Claude François de Malet

Claude -François de Malet ( born June 28, 1754 Dole, Franche -Comté, † October 29, 1812 ) was a French general.

Malet came at the age of 16 years in the military service and placed himself in 1790 as a staunch supporter of the revolution at the head of the National Guard of his homeland. Later he went as captain for the Army of the Rhine. In 1799 he became brigadier general in the Alps army and went in 1805 to Italy, where he received the province of Pavia. Since Malet not denied his republicanism, he was deposed in 1807 and 1808 arrested.
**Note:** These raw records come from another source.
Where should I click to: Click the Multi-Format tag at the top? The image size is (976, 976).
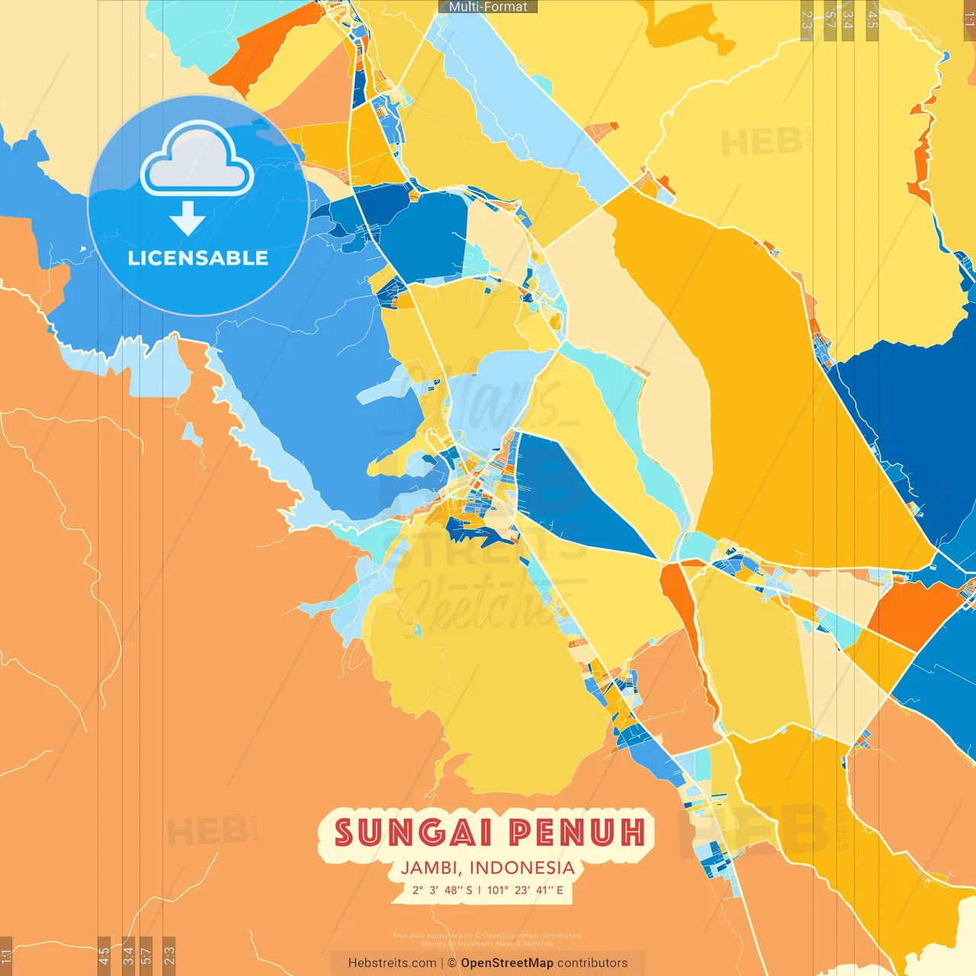[488, 7]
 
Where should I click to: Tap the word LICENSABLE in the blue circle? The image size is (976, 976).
[197, 258]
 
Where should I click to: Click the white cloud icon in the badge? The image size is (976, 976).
[197, 162]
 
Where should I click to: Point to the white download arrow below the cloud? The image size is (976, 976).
[188, 219]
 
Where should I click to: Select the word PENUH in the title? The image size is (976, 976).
[577, 833]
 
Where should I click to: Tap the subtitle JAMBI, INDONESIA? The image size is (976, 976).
[488, 868]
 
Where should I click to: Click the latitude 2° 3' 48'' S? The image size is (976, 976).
[443, 890]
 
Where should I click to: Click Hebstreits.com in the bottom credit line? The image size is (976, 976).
[392, 963]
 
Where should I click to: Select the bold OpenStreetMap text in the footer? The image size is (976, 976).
[507, 963]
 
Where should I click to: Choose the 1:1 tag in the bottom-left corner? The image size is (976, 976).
[6, 956]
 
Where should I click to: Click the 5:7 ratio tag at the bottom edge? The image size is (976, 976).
[146, 955]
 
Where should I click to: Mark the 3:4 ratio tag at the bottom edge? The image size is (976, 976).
[128, 955]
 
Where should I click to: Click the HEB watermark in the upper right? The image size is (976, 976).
[761, 143]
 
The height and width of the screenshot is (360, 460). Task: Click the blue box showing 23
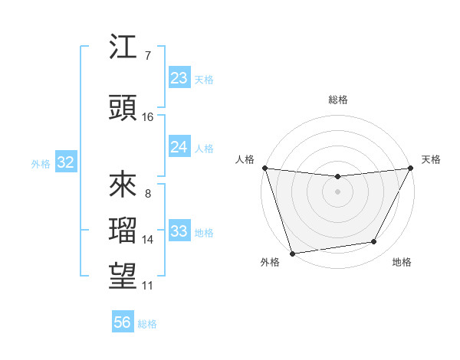tap(179, 78)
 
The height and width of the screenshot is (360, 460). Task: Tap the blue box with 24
tap(179, 147)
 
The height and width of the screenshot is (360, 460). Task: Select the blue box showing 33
tap(179, 231)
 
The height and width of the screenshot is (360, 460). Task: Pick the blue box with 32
tap(65, 162)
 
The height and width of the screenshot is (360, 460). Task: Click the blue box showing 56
tap(122, 322)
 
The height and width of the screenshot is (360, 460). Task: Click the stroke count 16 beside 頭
tap(148, 117)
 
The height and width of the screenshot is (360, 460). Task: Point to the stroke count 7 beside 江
tap(147, 56)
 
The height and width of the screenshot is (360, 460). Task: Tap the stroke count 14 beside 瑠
tap(148, 240)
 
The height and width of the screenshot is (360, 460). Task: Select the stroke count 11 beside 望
tap(148, 286)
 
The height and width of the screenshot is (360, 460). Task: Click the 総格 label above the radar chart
tap(337, 100)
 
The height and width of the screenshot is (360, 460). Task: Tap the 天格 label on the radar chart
tap(431, 159)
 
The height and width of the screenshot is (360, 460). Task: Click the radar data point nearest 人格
tap(265, 168)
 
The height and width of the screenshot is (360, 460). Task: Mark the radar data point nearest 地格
tap(374, 242)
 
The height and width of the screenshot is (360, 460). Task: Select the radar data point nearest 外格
tap(292, 253)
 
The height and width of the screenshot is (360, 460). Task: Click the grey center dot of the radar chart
tap(337, 191)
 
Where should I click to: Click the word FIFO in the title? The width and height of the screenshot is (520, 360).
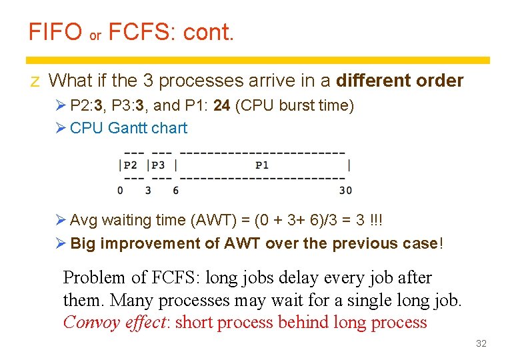[55, 31]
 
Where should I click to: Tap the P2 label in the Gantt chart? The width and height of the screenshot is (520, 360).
[131, 165]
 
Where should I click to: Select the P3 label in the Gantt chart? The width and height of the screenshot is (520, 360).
[159, 165]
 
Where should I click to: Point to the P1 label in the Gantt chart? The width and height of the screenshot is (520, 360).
[262, 165]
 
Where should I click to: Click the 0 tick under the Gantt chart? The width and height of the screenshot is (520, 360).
[120, 191]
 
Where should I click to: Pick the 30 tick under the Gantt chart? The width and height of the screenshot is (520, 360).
[345, 191]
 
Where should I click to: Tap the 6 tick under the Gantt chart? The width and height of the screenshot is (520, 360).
[175, 191]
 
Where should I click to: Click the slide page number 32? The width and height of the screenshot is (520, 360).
[481, 343]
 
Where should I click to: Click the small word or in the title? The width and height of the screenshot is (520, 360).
[95, 36]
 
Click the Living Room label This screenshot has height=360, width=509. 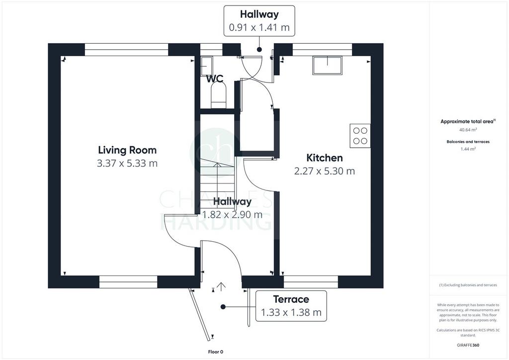(127, 150)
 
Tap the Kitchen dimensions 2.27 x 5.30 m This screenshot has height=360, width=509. (324, 171)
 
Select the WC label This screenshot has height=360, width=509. (215, 79)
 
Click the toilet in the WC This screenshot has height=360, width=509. (218, 94)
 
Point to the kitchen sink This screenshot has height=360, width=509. (327, 65)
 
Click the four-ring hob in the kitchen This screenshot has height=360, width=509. (360, 136)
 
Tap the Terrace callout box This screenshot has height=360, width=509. (291, 306)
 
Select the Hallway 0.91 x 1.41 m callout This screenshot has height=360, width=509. (259, 21)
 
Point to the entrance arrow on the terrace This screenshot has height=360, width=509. (221, 286)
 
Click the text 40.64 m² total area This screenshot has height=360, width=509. (468, 130)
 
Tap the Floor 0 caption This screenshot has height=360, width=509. (216, 352)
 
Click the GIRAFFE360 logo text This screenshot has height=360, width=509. (468, 345)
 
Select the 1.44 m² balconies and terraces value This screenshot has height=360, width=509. (468, 149)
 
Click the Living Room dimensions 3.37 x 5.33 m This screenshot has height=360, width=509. (127, 163)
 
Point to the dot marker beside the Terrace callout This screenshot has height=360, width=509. (223, 307)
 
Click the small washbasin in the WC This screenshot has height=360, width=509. (206, 66)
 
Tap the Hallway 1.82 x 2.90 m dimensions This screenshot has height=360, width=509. (232, 215)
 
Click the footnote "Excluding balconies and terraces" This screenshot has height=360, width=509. (468, 285)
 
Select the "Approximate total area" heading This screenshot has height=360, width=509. (468, 121)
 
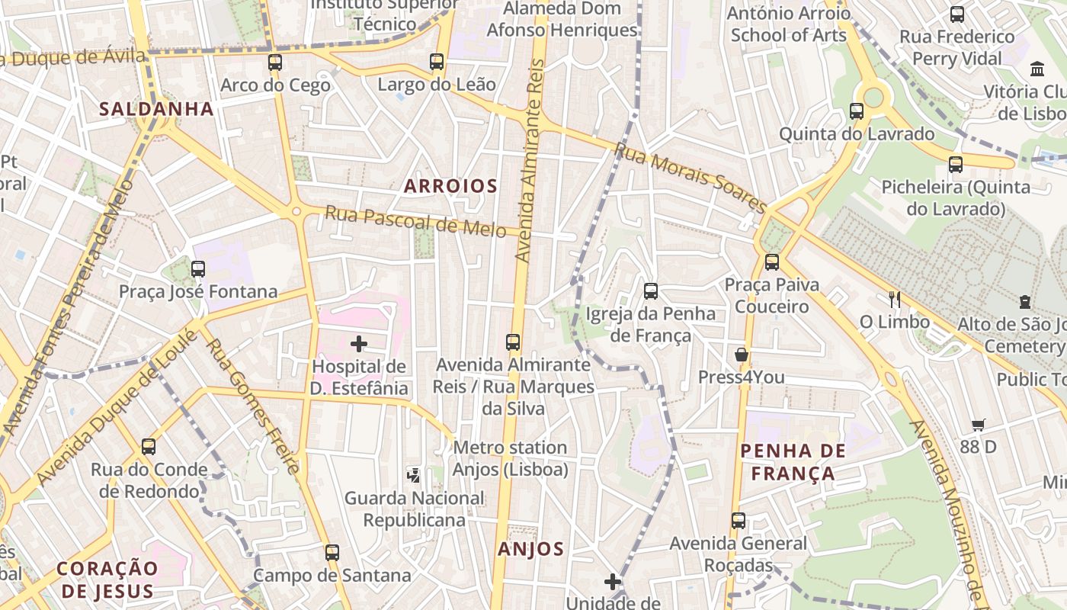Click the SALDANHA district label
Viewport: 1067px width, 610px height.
coord(156,108)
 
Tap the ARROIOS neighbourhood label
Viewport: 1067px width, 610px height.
coord(450,185)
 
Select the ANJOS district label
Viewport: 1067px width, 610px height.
coord(531,548)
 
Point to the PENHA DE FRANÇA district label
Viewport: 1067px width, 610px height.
coord(793,461)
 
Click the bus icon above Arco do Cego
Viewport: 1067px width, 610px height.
coord(275,63)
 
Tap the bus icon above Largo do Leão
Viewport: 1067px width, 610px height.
coord(437,62)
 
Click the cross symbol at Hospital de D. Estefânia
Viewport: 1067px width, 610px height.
coord(358,344)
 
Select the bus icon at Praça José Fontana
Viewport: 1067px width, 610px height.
coord(198,268)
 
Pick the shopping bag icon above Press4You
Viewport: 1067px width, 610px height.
coord(741,355)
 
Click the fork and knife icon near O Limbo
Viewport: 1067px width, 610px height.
coord(895,300)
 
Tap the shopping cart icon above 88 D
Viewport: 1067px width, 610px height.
coord(979,425)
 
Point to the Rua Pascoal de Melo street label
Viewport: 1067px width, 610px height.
coord(415,221)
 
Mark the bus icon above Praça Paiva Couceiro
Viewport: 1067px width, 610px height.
coord(772,262)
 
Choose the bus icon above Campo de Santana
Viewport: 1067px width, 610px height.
coord(332,552)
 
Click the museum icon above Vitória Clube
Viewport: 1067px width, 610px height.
coord(1037,69)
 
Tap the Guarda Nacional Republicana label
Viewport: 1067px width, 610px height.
coord(414,509)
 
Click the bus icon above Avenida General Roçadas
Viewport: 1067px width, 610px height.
coord(739,521)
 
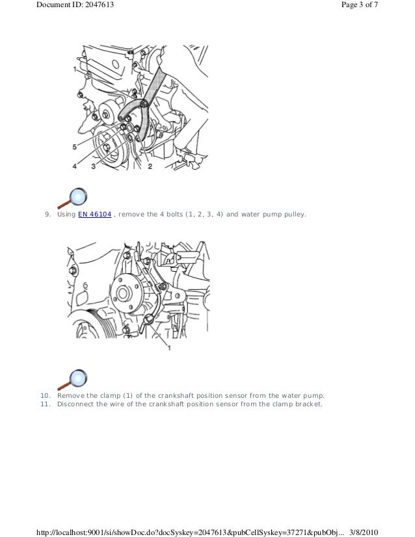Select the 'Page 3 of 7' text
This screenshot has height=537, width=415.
(x=360, y=5)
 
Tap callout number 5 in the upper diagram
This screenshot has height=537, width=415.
(x=75, y=147)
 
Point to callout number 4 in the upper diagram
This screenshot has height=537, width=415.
(x=75, y=166)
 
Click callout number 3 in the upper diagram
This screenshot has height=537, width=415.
(x=94, y=166)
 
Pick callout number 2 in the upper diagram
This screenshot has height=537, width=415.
(x=150, y=166)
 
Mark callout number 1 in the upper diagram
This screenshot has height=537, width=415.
(x=75, y=69)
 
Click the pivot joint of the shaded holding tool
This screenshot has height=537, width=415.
(x=144, y=103)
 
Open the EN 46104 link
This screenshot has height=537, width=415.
(x=94, y=215)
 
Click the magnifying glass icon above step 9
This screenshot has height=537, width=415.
(x=72, y=198)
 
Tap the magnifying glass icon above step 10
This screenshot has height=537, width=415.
(x=72, y=380)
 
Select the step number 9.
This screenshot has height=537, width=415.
(x=47, y=215)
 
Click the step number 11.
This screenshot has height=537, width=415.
(x=46, y=404)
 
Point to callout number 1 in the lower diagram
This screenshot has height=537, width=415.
(x=169, y=348)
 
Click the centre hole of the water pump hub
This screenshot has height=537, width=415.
(x=123, y=294)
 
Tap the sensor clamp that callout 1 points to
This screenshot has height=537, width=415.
(x=149, y=319)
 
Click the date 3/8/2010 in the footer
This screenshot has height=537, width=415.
(x=364, y=532)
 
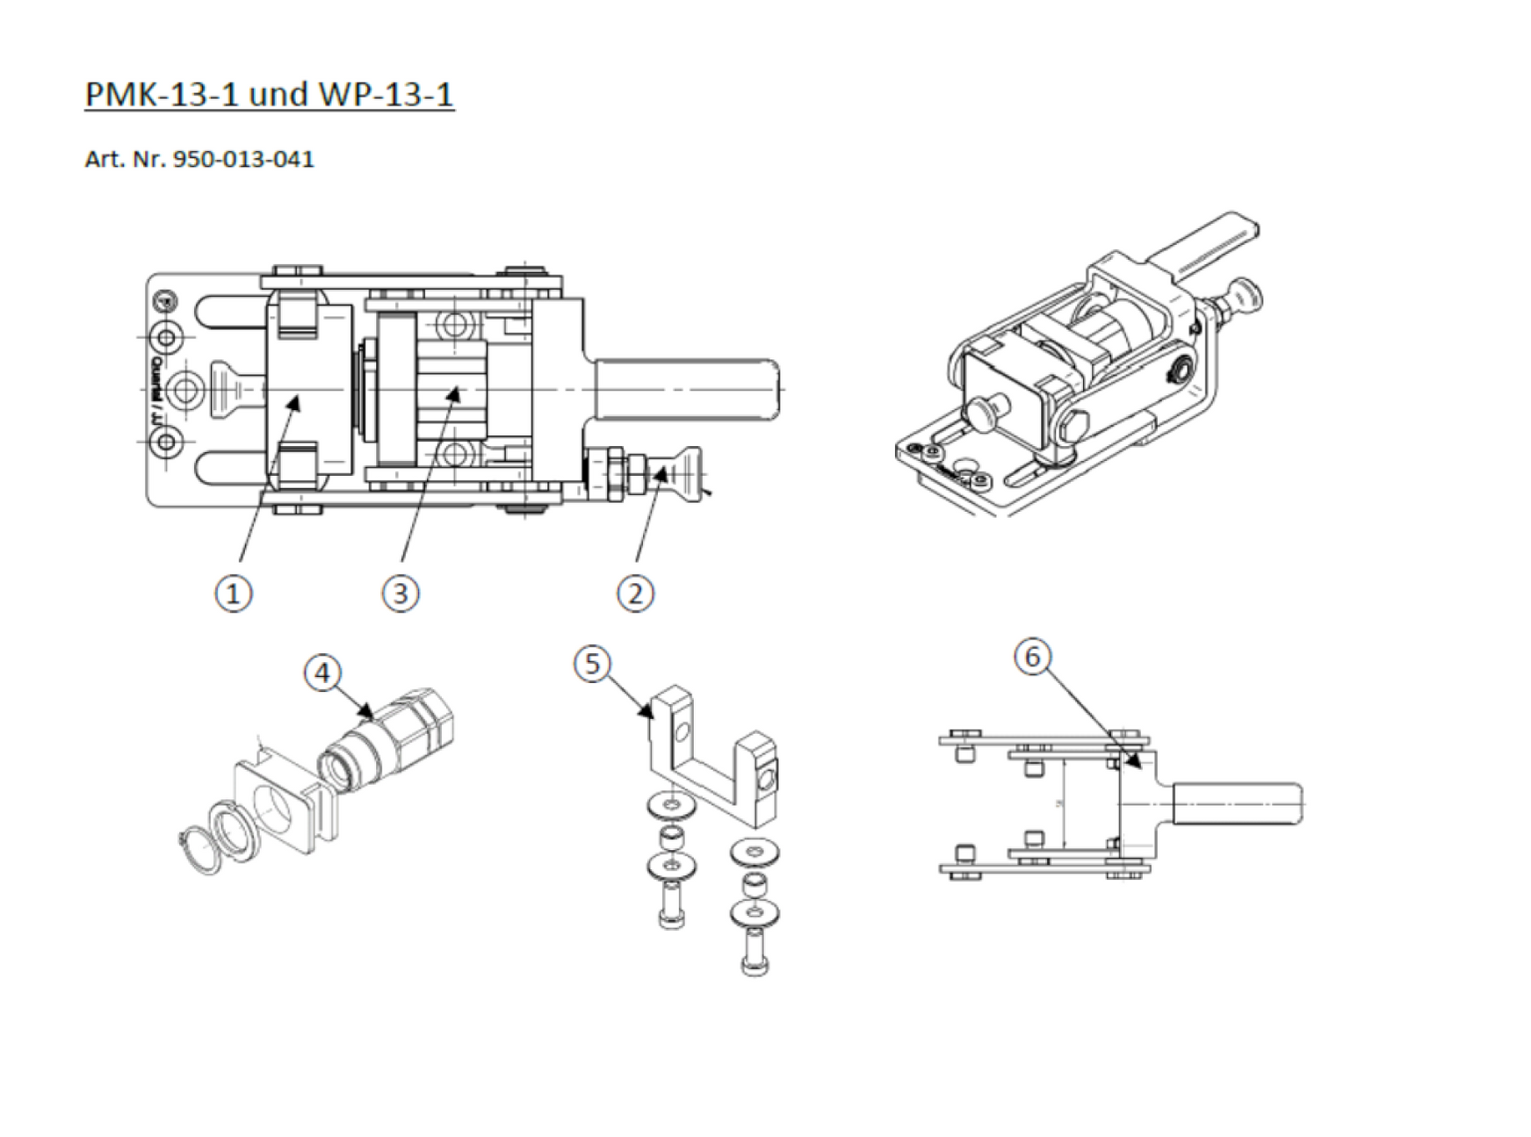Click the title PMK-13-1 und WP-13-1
pyautogui.click(x=269, y=93)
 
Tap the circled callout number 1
pyautogui.click(x=234, y=594)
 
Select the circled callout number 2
pyautogui.click(x=636, y=594)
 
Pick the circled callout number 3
pyautogui.click(x=401, y=594)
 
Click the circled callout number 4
pyautogui.click(x=322, y=673)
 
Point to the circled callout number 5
pyautogui.click(x=592, y=664)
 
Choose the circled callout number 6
pyautogui.click(x=1033, y=657)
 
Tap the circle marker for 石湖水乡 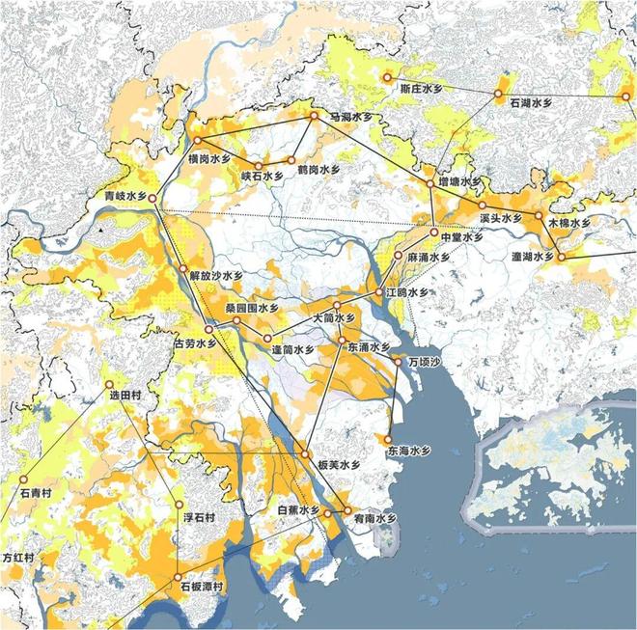[499, 95]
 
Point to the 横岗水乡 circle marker [197, 142]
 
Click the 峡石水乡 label [263, 177]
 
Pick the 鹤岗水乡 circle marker [290, 160]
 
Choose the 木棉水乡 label [568, 222]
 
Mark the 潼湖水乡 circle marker [560, 256]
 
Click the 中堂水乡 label [460, 236]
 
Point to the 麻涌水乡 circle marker [398, 257]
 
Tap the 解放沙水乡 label [217, 275]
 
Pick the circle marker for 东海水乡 [388, 439]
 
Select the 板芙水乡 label [339, 465]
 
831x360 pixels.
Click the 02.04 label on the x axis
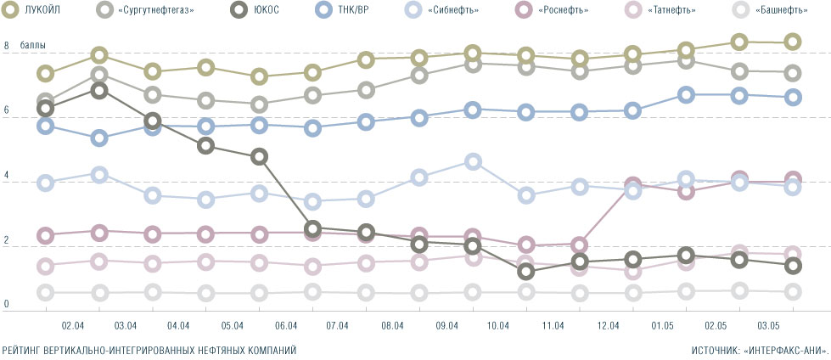72,325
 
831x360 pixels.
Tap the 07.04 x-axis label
338,325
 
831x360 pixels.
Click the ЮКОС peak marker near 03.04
98,90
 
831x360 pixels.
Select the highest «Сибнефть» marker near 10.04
474,161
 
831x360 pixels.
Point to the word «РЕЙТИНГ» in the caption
24,349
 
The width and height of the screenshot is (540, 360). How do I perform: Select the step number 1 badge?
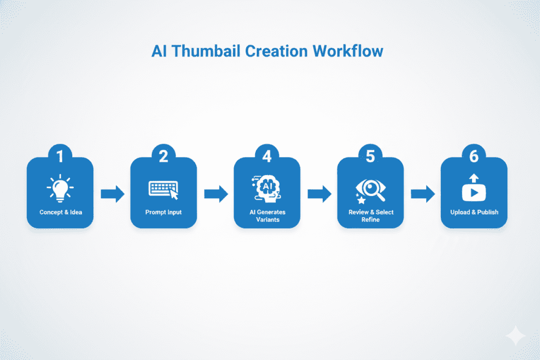pyautogui.click(x=60, y=156)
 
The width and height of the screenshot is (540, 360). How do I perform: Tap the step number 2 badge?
pyautogui.click(x=163, y=156)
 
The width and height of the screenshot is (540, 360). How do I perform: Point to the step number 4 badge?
pyautogui.click(x=267, y=156)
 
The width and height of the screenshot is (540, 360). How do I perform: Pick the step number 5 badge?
pyautogui.click(x=370, y=156)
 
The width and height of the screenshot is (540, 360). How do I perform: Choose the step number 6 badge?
pyautogui.click(x=474, y=156)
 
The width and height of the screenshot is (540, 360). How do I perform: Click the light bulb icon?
pyautogui.click(x=60, y=188)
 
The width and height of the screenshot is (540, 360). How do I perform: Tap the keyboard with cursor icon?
pyautogui.click(x=163, y=190)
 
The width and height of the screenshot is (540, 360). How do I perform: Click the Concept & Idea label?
pyautogui.click(x=60, y=212)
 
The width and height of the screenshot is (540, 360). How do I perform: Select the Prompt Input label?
pyautogui.click(x=163, y=212)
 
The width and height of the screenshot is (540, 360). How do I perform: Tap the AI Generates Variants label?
pyautogui.click(x=267, y=216)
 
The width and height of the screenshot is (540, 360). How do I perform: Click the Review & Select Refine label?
pyautogui.click(x=370, y=216)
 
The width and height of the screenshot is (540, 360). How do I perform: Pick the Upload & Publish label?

During the campaign against Russia, he thought his time had come and tried to put his long -cherished plan for the overthrow of Napoleon into action. He fled into the night of 22 to October 23, 1812, together with the Abbé Jean -Baptiste Lafon from prison and sought the soldiers in the surrounding barracks stir. The commandant, General Pierre Augustin Hullin, he shared with the death of the emperor and the establishment of a provisional government. Since Hullin, however, was leery, Malet and his helpers from the general and his aides were overwhelmed.

The next day, Malet was with his comrades, the generals Emmanuel Maximilien -Joseph Guidal (1765-1812) and Victor -Claude -Alexandre de Fanneau Lahorie (1766-1812), before a military commission chaired by Comte Jean -François- Aimé Dejean tried, convicted and executed on 29 October 1812.